Journalist Martin Vogl in the capital, Bamako, says it is a really serious setback for the government, as the town has a large military base.

He says that while the military had said it seized power to help fight off the rebels, in fact, since the takeover, military officers have been more concerned with the situation in Bamako, worrying about relations with the international community and forming a government, than the fighting in the north.

A fighter from the National Movement for the Liberation of Azawad (MNLA) told BBC Afrique: "[Kidal] is totally controlled [by us], there is no more resistance, all army positions have fallen."

Azawad is the Tuareg name for their home region in the Sahara Desert - Tuaregs have launched several rebellions over the years, complaining that the government based in far-off Bamako was ignoring them.

The army said it had withdrawn from the town.

At the scene

Kidal is a very important strategic location - this is a big victory for the rebels, even though the picture in the north is becoming confused as the rebels split into different factions.

Kidal is the first regional capital to come under their control, and has a big military base. It is also much bigger than any other city, with a population of around 40,000.

The coup leaders' actions in bringing down the government has bought renewed instability, with Tuareg rebel leaders openly saying that they will take advantage of the chaos. This seems to have led to a serious setback for the Malian army.

"To preserve the life of the people of Kidal, the military command decided not to prolong the battle," said a statement from the junta, according to the Reuters news agency.

The latest insurgency was launched last year after Tuareg fighters returned from Libya where many had supported the late Libyan leader Muammar Gaddafi.

But the rebels have split into two factions, with some calling for the imposition of Sharia law.

Queues at banks

Capt Sanogo told journalists in Bamako that the situation was "critical" but did not mention Kidal directly.

"Our army needs the help of Mali's friends to save the civilian population and Mali's territorial integrity," he said.

He repeated promises to hold free elections but said nothing about leaving power, as demanded by Ecowas.

The president of the commission of Ecowas, Kadre Desire Ouedraogo, told reporters on Thursday that if the 72-hour deadline was not met, all the 15 countries of the bloc would deny Mali access to their ports, and there would be no transfers to commercial banks in Mali from the regional central bank, based in Senegal.

Mali is one of eight West African countries which use a common currency - the CFA franc.

A delegation of West African leaders met on Thursday in Ivory Coast, after earlier plans for talks with Mali's military leaders were abandoned as coup supporters occupied the airport's runway.

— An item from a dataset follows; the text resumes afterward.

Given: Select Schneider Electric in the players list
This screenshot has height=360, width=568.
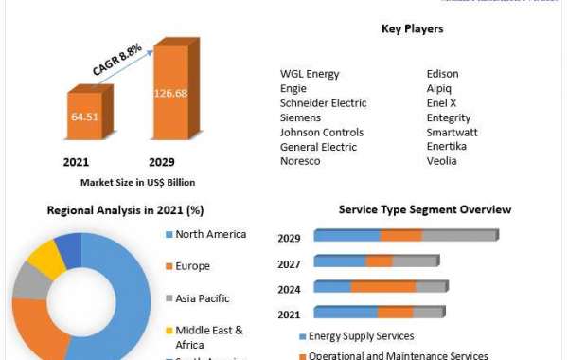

The BBC's John James in Ivory Coast says it is difficult to see how the regime in poor, landlocked Mali could cope if these sanctions were imposed.

He says the financial isolation of the government of then Ivory Coast President Laurent Gbagbo played a key role in weakening his grip on power last year - and he was in a far stronger position than coup leader Capt Sanogo.

There have been long queues of people waiting to withdraw money in Mali's banks all week. One bank will only allow people to withdraw the equivalent of about $1,000 each.

Martin Vogl says many Malians are upset that after 20 years of democracy, the army is once more in charge but there was also growing disillusionment with the ousted government and some feel Ecowas is pushing too hard.

The coup leaders have unveiled a new constitution as well as announcing elections in which those who took part in the coup would be barred from standing. However, no date has yet been set.

Under the new constitution, a transitional committee composed of 26 members of the security forces and 15 civilians would take power.

President Amadou Toumani Toure said on Wednesday that he remained in the country, free and in good health.